Entries taken from a collection:
════

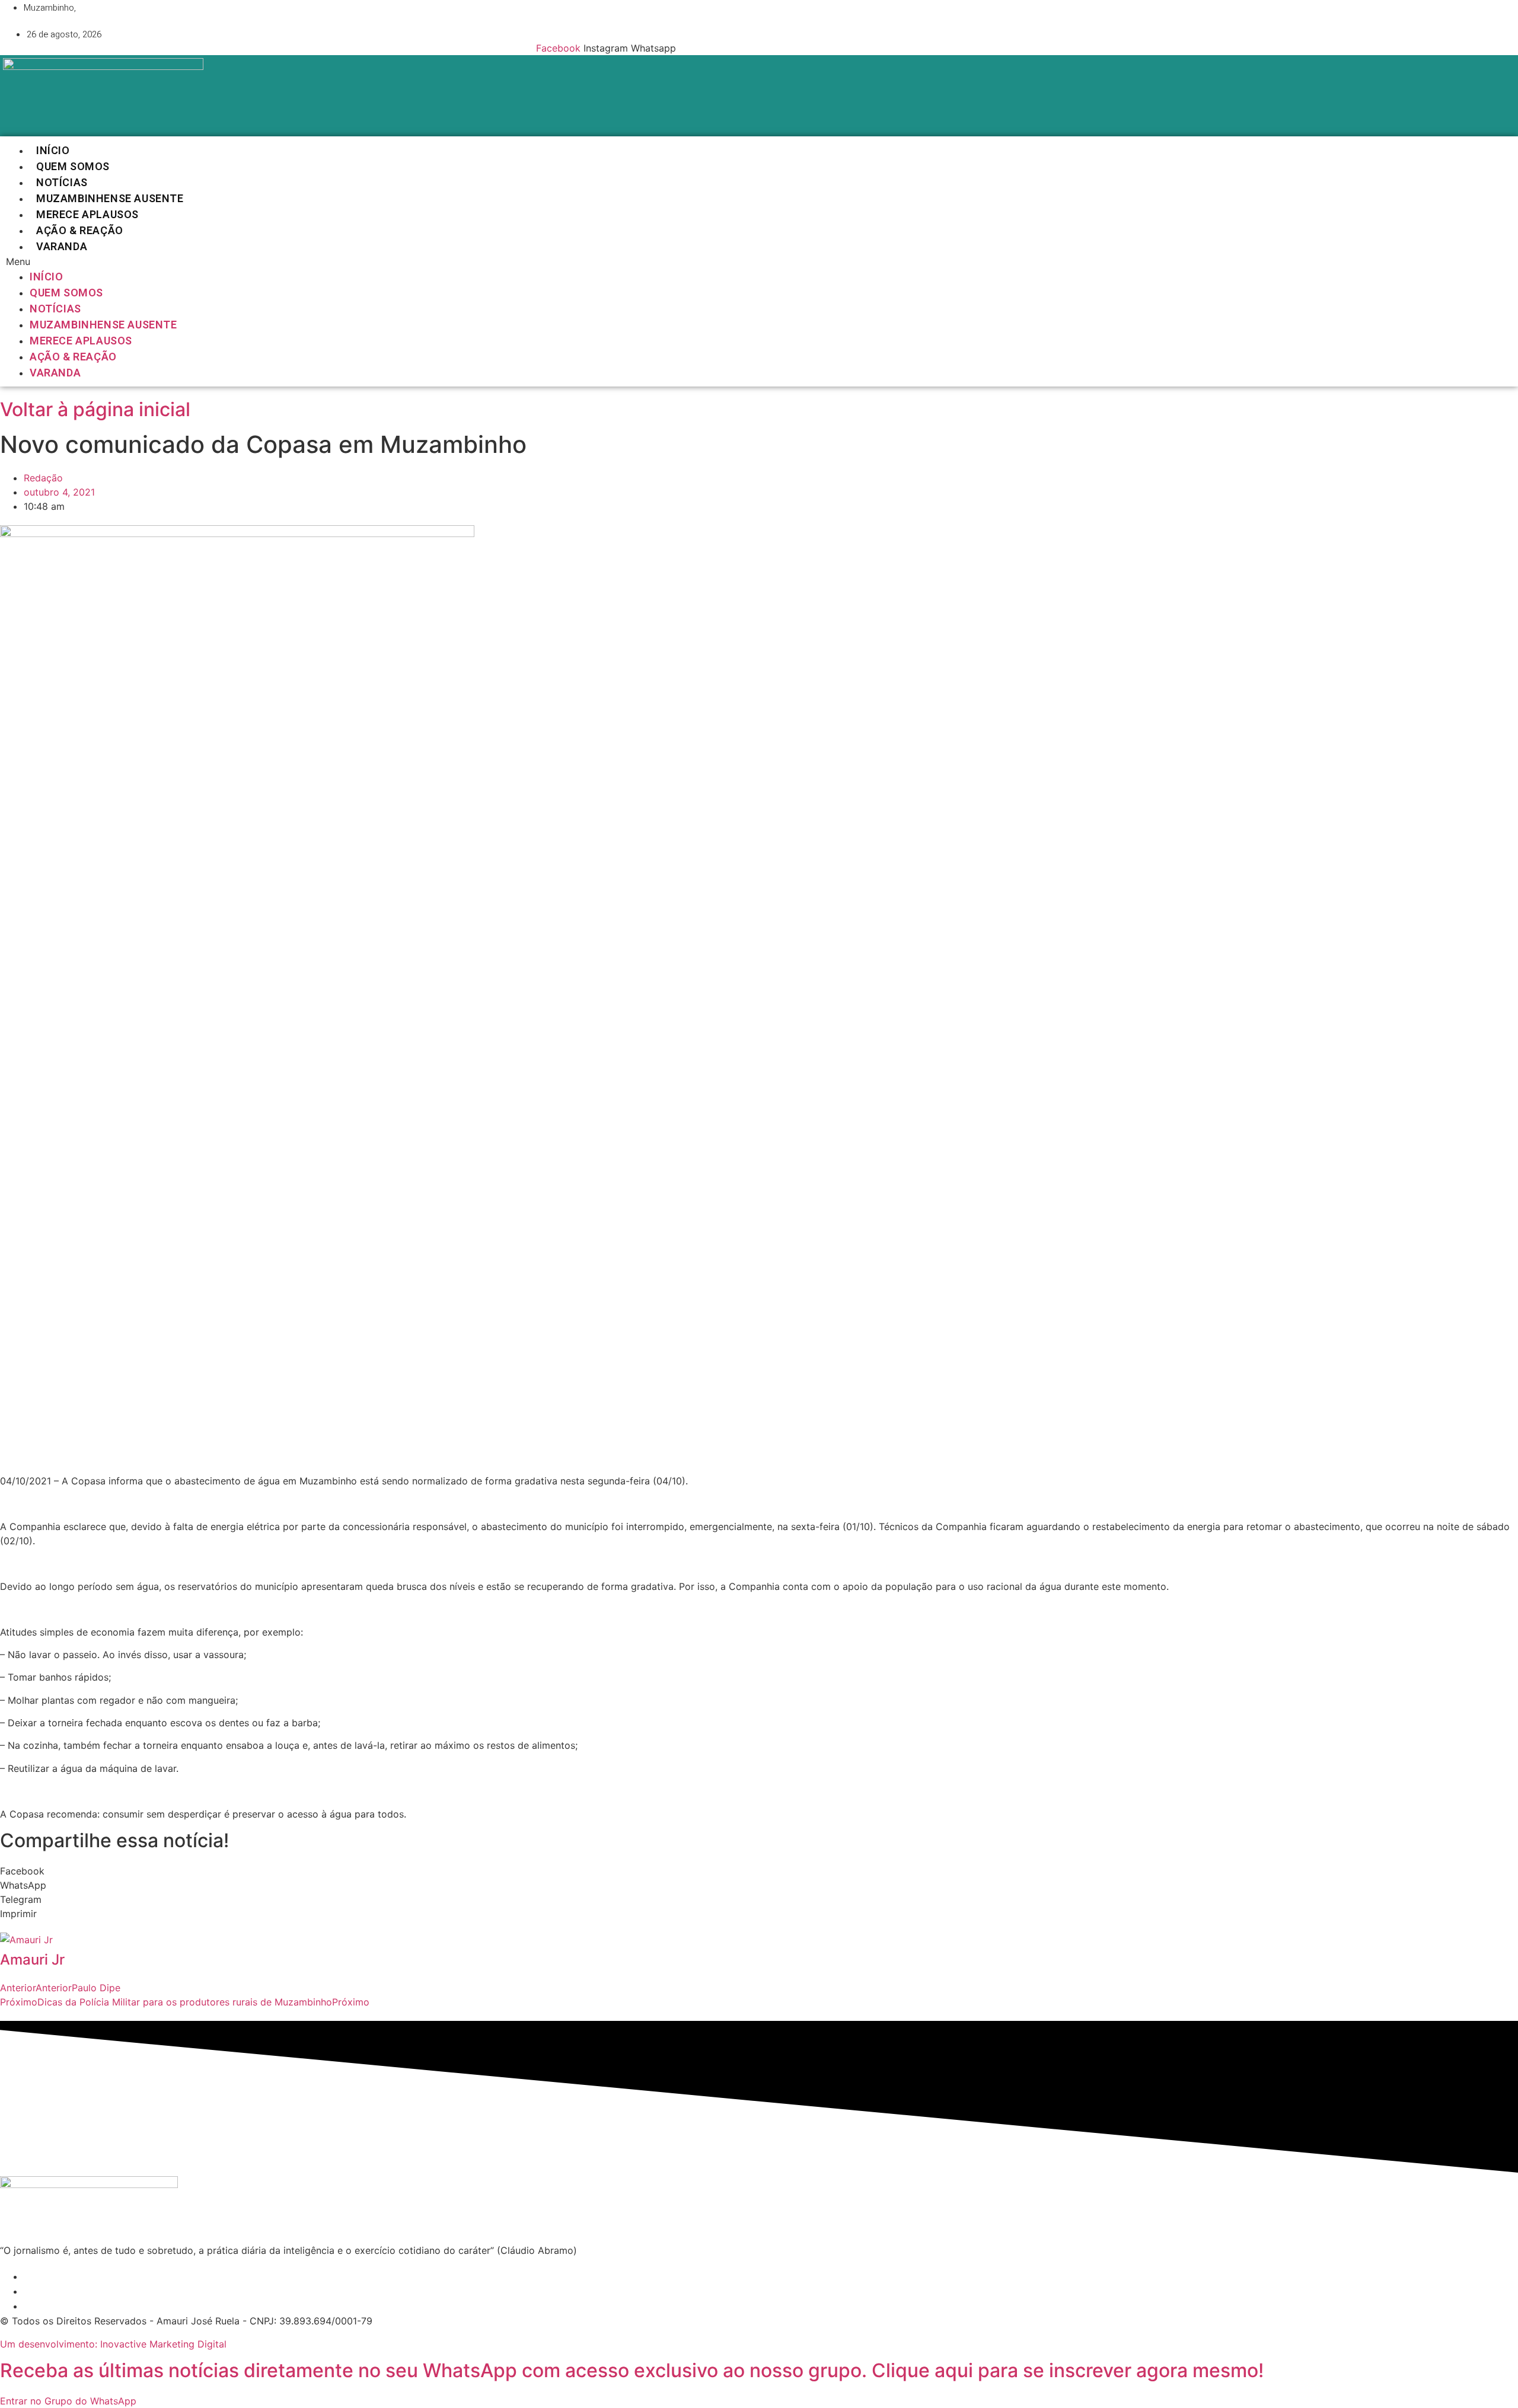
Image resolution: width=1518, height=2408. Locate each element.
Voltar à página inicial (95, 409)
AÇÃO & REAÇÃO (79, 230)
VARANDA (61, 246)
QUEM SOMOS (73, 166)
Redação (43, 478)
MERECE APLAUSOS (87, 214)
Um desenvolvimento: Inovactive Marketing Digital (113, 2344)
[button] (344, 261)
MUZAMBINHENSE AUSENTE (110, 198)
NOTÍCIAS (62, 182)
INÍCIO (53, 150)
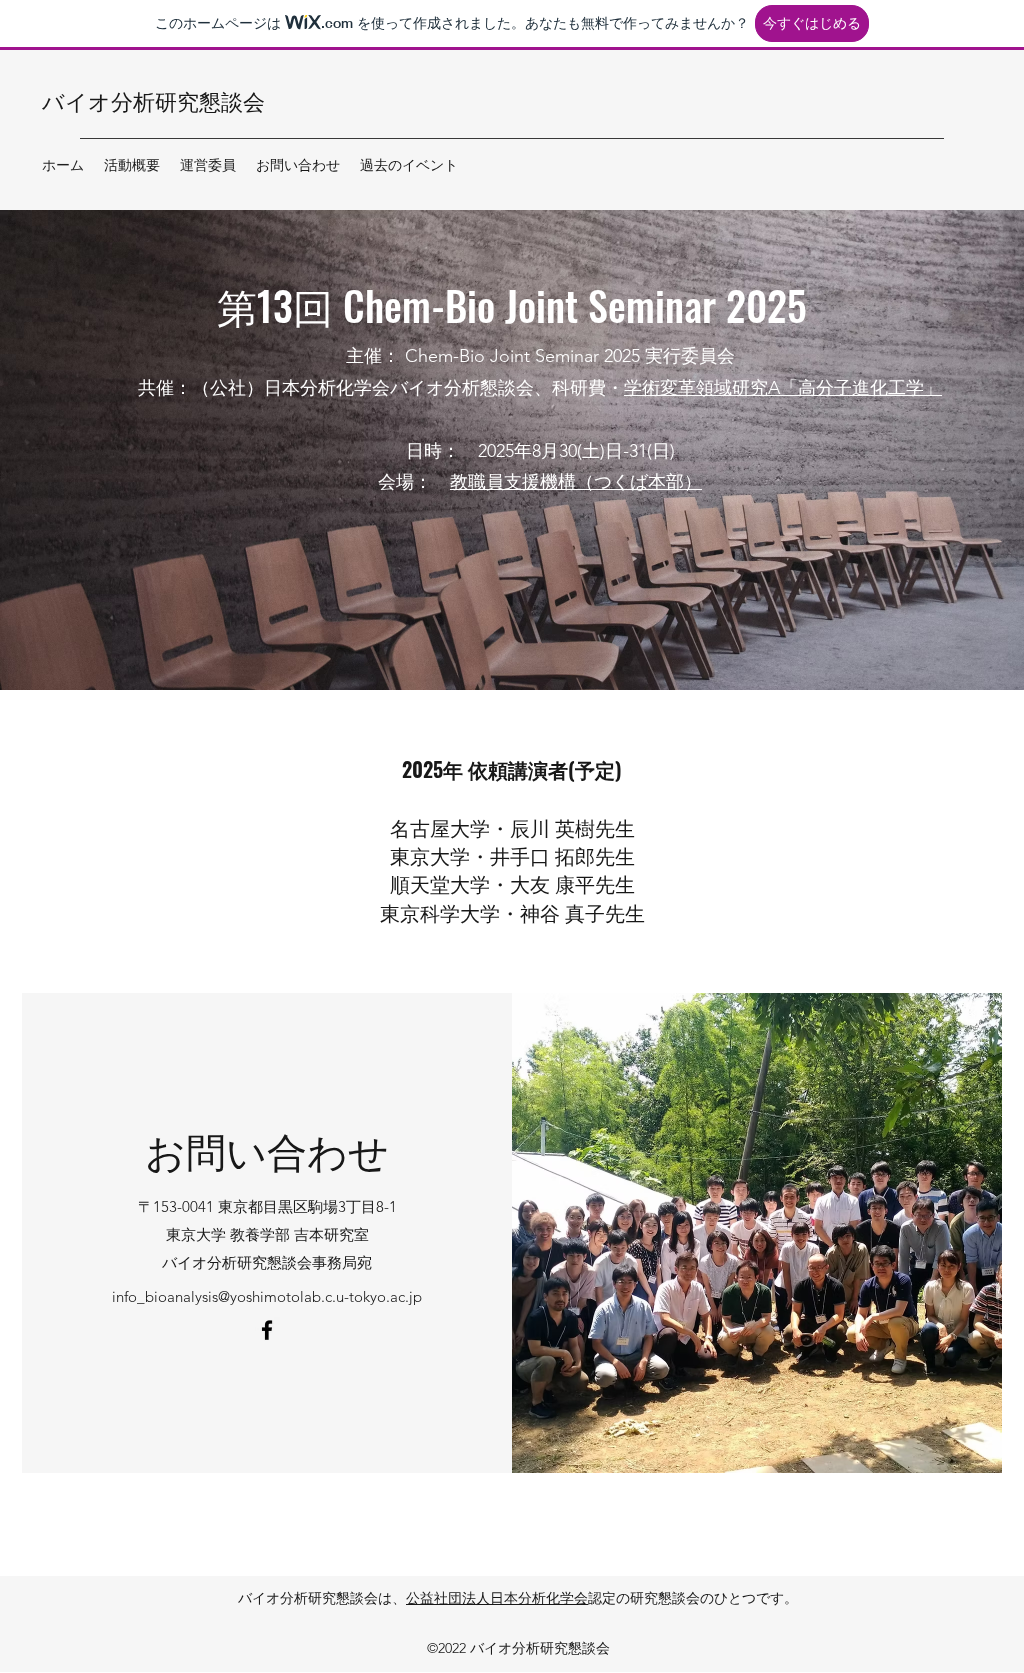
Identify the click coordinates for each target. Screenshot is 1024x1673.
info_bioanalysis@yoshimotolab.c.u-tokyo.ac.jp (267, 1296)
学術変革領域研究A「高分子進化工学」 (783, 388)
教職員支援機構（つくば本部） (576, 482)
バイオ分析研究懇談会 (153, 100)
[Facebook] (267, 1330)
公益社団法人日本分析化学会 (497, 1598)
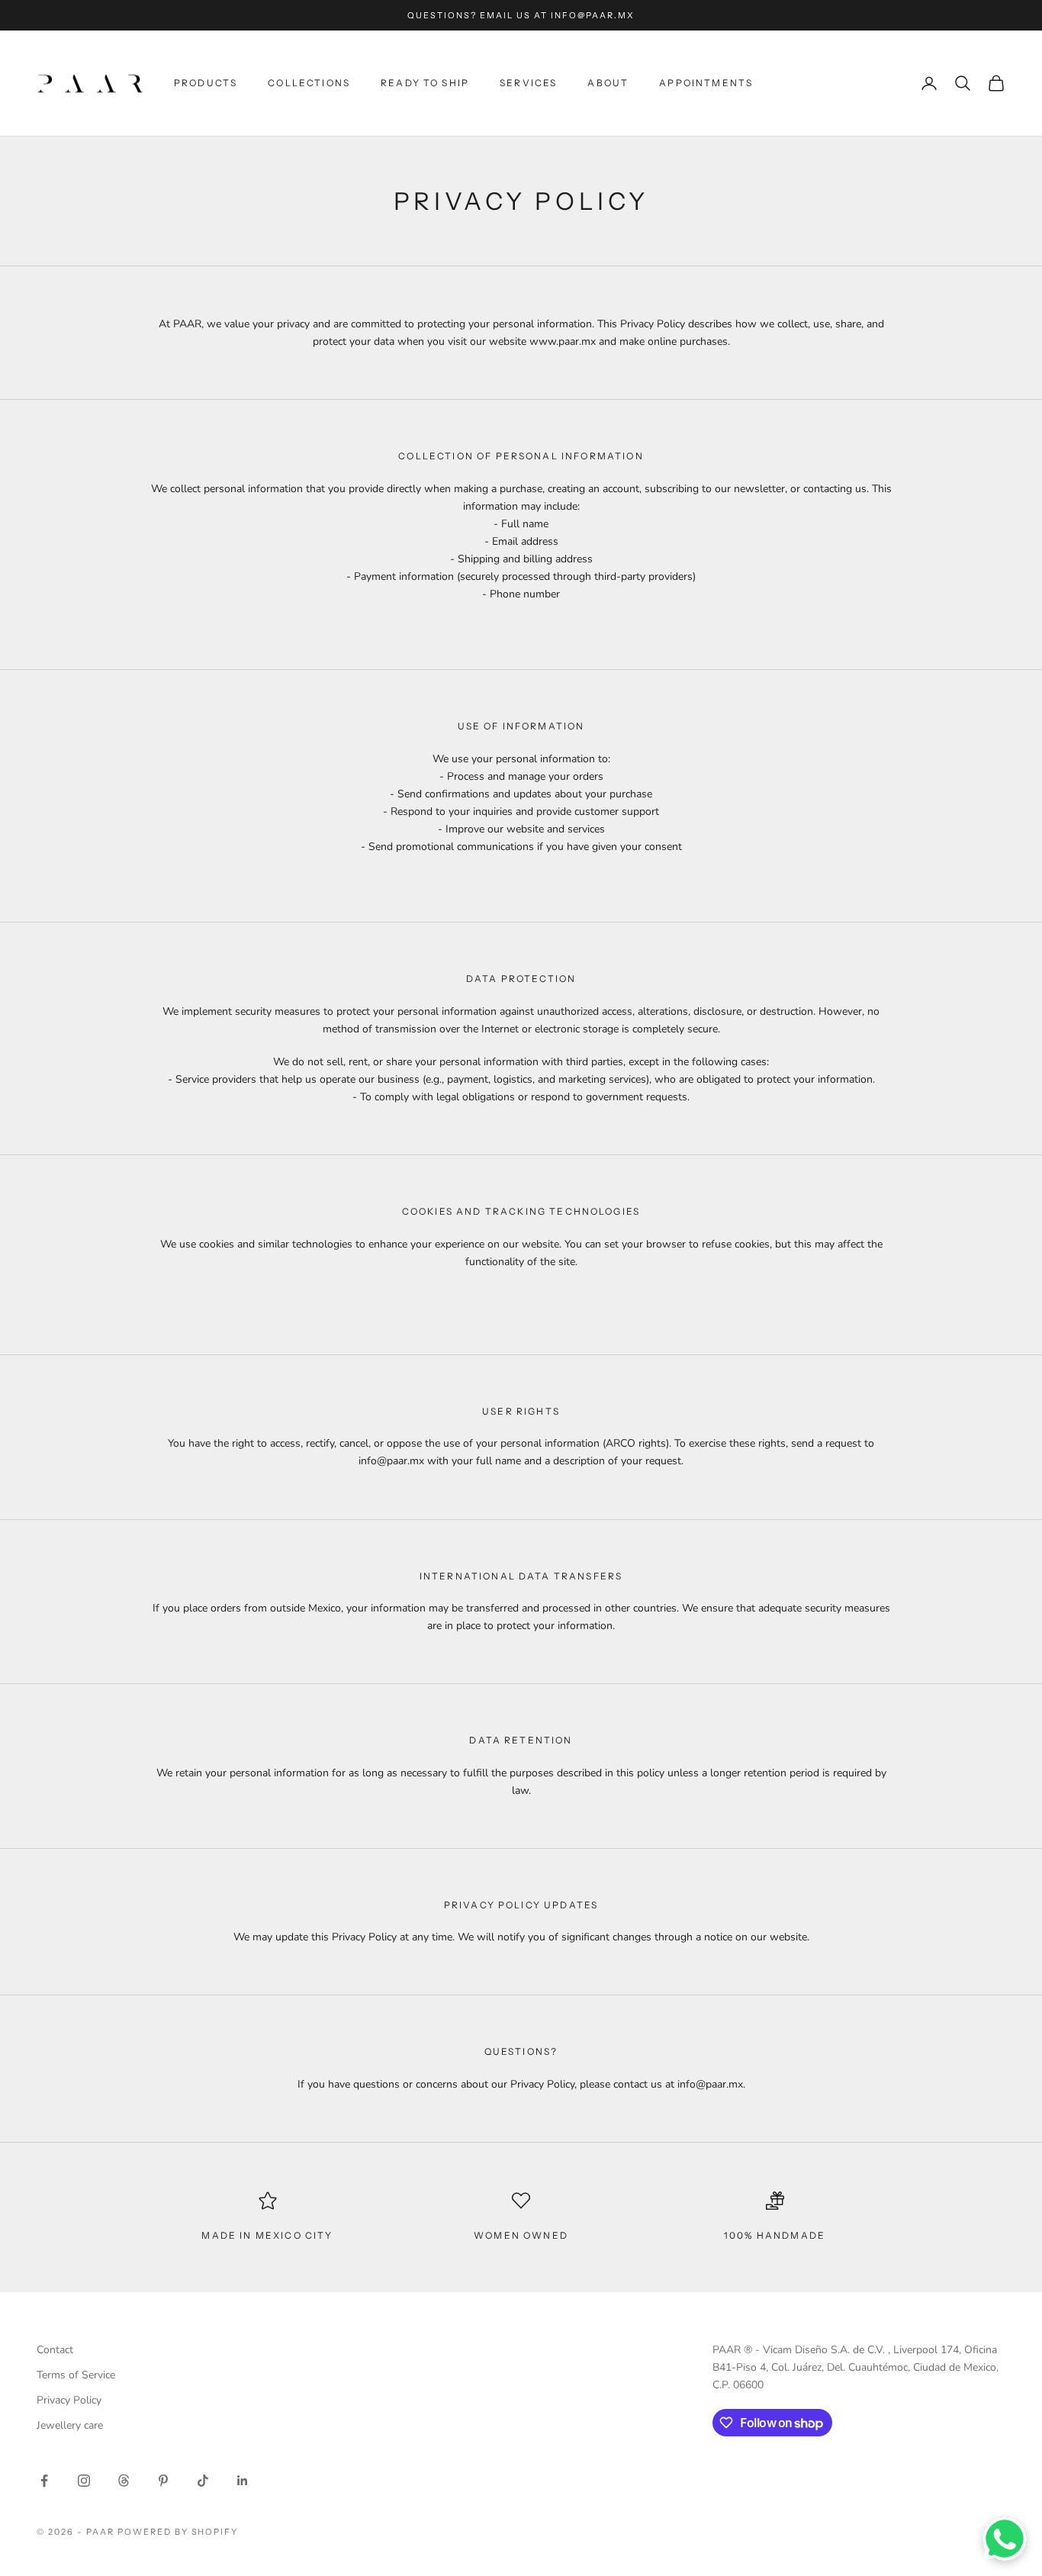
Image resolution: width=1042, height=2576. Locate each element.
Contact (55, 2350)
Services (528, 83)
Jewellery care (70, 2425)
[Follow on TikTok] (203, 2480)
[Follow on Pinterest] (163, 2480)
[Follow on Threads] (123, 2480)
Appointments (706, 83)
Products (205, 83)
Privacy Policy (69, 2400)
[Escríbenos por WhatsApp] (1005, 2538)
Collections (309, 83)
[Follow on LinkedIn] (242, 2480)
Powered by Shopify (178, 2531)
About (608, 83)
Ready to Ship (425, 83)
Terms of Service (76, 2375)
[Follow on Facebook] (44, 2480)
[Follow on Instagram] (84, 2480)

════

The copy must begin at the line containing "Identify the click" and end at the last line of the data above, with every line retyped exactly and no pictures included.

Identify the click coordinates for each target. Screenshot is 1024x1673.
info_bioanalysis@yoshimotolab.c.u-tokyo.ac.jp (267, 1296)
学術変革領域研究A「高分子進化工学」 (783, 388)
教職員支援機構（つくば本部） (576, 482)
バイオ分析研究懇談会 (153, 100)
[Facebook] (267, 1330)
公益社団法人日本分析化学会 (497, 1598)
Image resolution: width=1042, height=2576. Locate each element.
Contact (55, 2350)
Services (528, 83)
Jewellery care (70, 2425)
[Follow on TikTok] (203, 2480)
[Follow on Pinterest] (163, 2480)
[Follow on Threads] (123, 2480)
Appointments (706, 83)
Products (205, 83)
Privacy Policy (69, 2400)
[Escríbenos por WhatsApp] (1005, 2538)
Collections (309, 83)
[Follow on LinkedIn] (242, 2480)
Powered by Shopify (178, 2531)
About (608, 83)
Ready to Ship (425, 83)
Terms of Service (76, 2375)
[Follow on Facebook] (44, 2480)
[Follow on Instagram] (84, 2480)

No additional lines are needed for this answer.